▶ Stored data
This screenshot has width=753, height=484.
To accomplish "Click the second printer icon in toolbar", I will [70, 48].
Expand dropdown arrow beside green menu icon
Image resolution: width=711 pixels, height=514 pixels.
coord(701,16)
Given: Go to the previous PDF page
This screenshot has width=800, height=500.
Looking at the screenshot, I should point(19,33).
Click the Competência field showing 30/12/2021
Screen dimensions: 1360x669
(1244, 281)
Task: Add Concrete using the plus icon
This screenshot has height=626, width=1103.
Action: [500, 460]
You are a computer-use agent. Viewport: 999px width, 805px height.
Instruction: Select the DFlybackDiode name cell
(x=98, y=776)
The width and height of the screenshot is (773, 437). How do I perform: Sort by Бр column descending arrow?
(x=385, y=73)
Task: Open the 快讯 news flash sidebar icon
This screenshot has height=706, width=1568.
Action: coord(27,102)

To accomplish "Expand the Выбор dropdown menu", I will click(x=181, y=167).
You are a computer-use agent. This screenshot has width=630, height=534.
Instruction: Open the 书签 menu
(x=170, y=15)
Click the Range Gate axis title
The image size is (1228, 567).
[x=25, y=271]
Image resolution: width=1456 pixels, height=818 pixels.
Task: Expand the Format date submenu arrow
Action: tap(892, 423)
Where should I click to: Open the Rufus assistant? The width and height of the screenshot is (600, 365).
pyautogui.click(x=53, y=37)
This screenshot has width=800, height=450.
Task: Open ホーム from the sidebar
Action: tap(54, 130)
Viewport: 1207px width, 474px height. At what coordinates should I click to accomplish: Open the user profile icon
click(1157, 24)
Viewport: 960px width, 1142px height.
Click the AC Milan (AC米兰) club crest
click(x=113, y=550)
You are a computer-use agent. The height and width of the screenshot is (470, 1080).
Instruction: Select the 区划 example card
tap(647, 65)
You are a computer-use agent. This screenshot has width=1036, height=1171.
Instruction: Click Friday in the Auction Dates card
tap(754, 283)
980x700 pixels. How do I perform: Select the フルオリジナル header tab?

▶ Problem details
Identify the lines in the entries above that contain "agent", then copy them out.

▶ The answer
You are a computer-use agent. Viewport: 999px width, 805px height.
You are a computer-use agent. This screenshot has width=630, height=534.
You are a computer-use agent. The height and width of the screenshot is (470, 1080).
You are a computer-use agent. This screenshot has width=1036, height=1171.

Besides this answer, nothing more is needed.